-- Exercise --
Return the following lines and nothing else: the one holding "Task: Sort table by 认缴出资额 column header" and all those after it in the records below, unchanged, minus any pictures.

-- Working data --
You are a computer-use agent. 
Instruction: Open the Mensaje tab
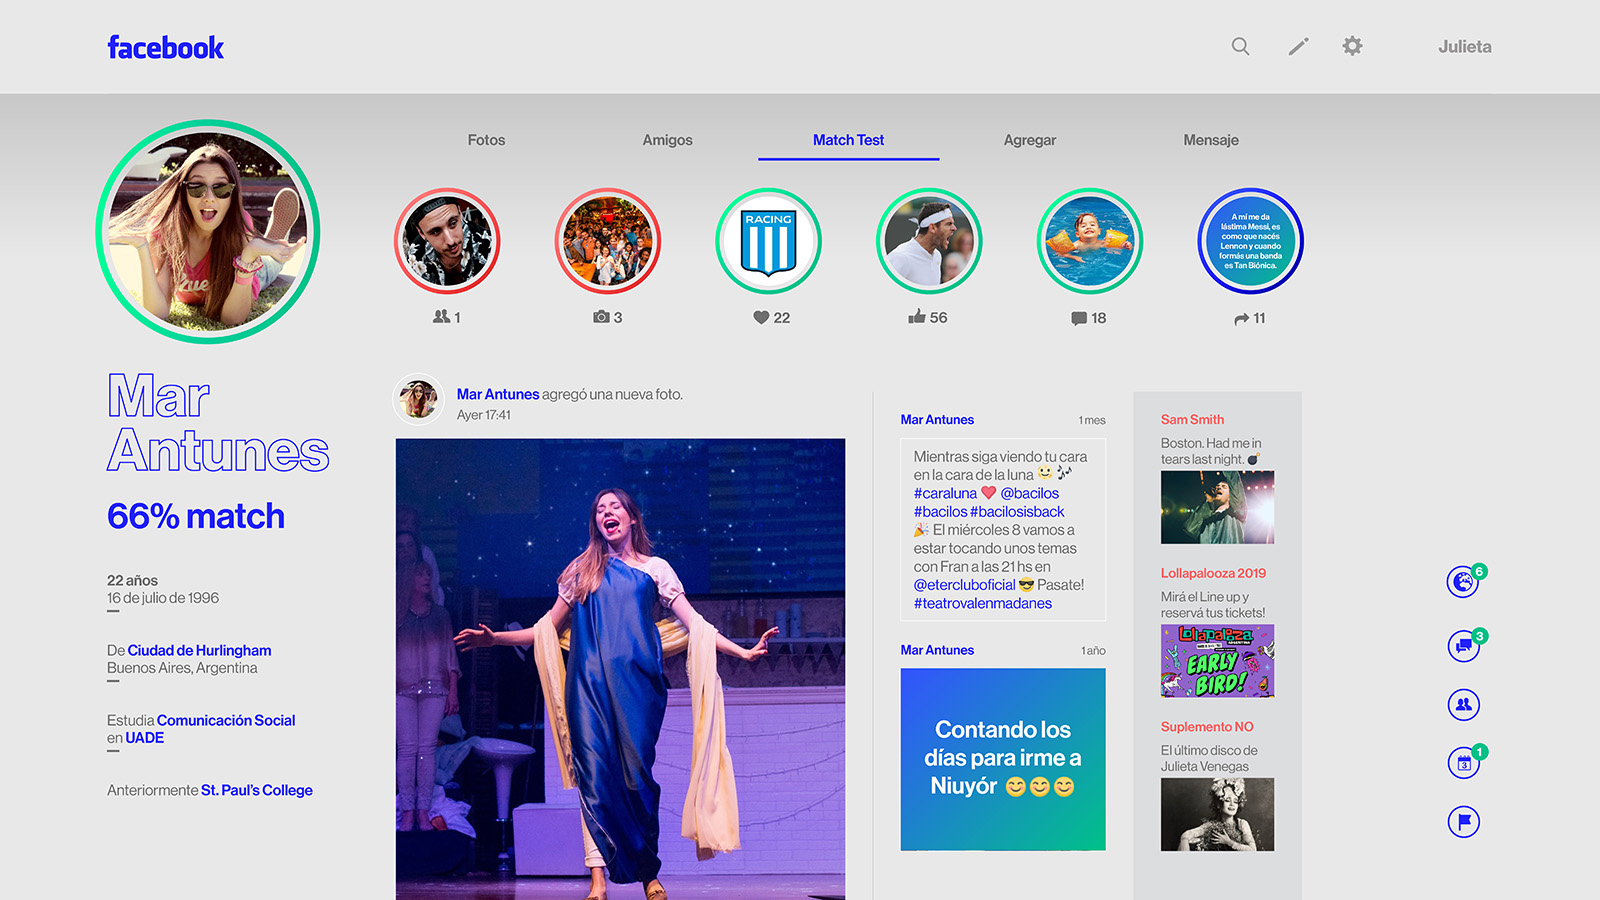[x=1210, y=140]
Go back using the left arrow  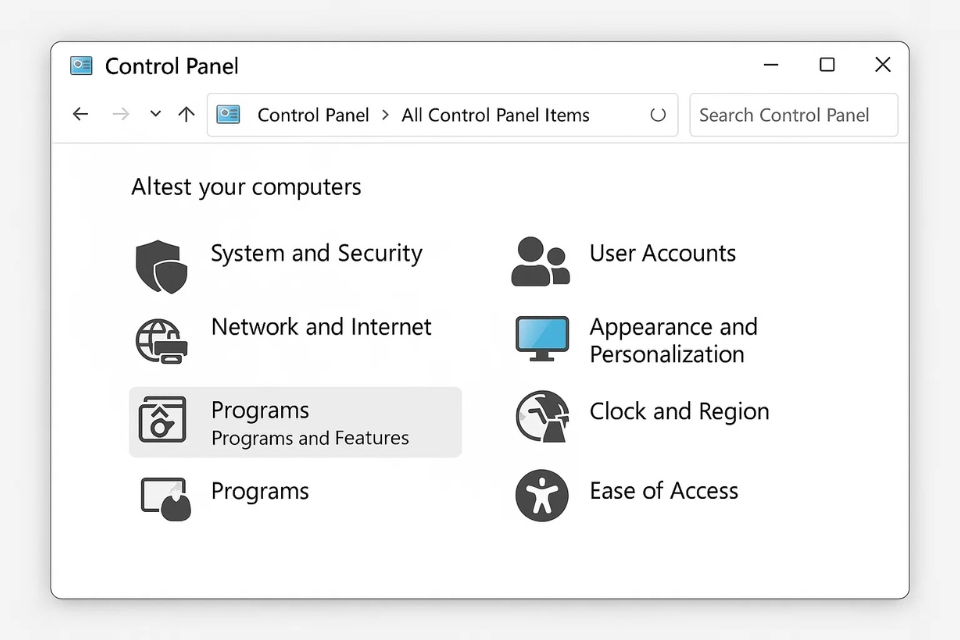(x=81, y=114)
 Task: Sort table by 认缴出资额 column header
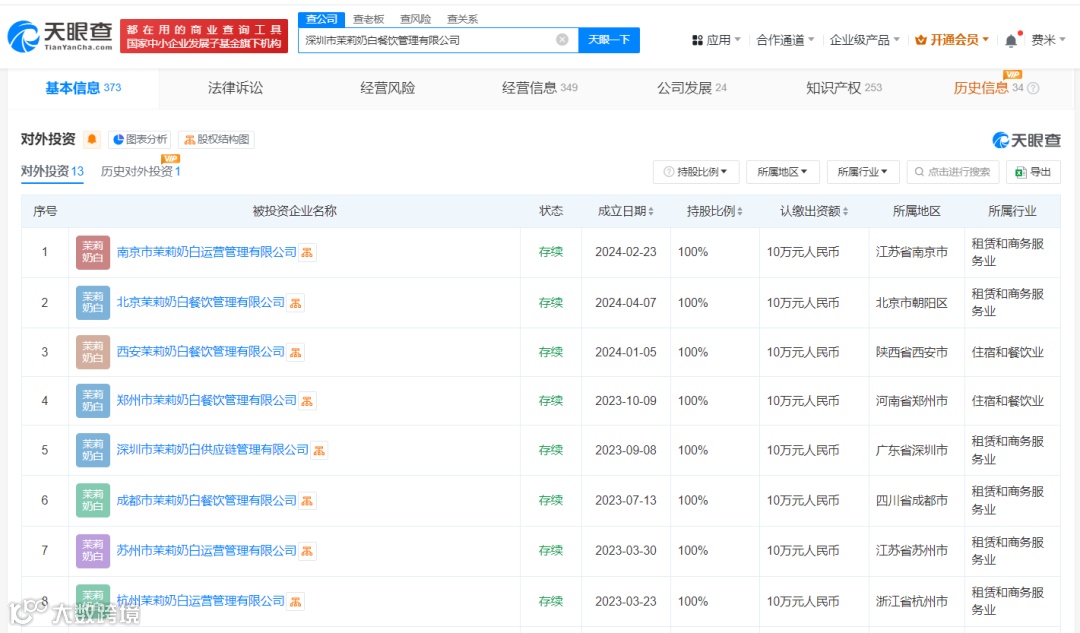coord(813,211)
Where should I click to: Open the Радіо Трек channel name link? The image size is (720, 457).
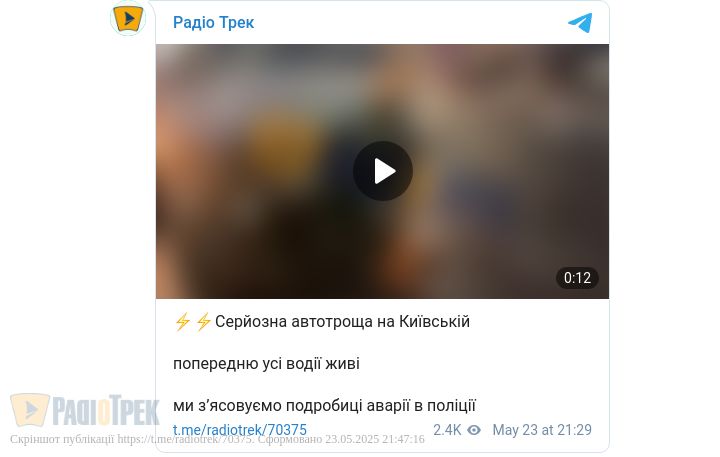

-- Answer space --
 Task: Sort table by 认缴出资额 column header
coord(813,211)
Where should I click to: Open the Радіо Трек channel name link? The image size is (720, 457).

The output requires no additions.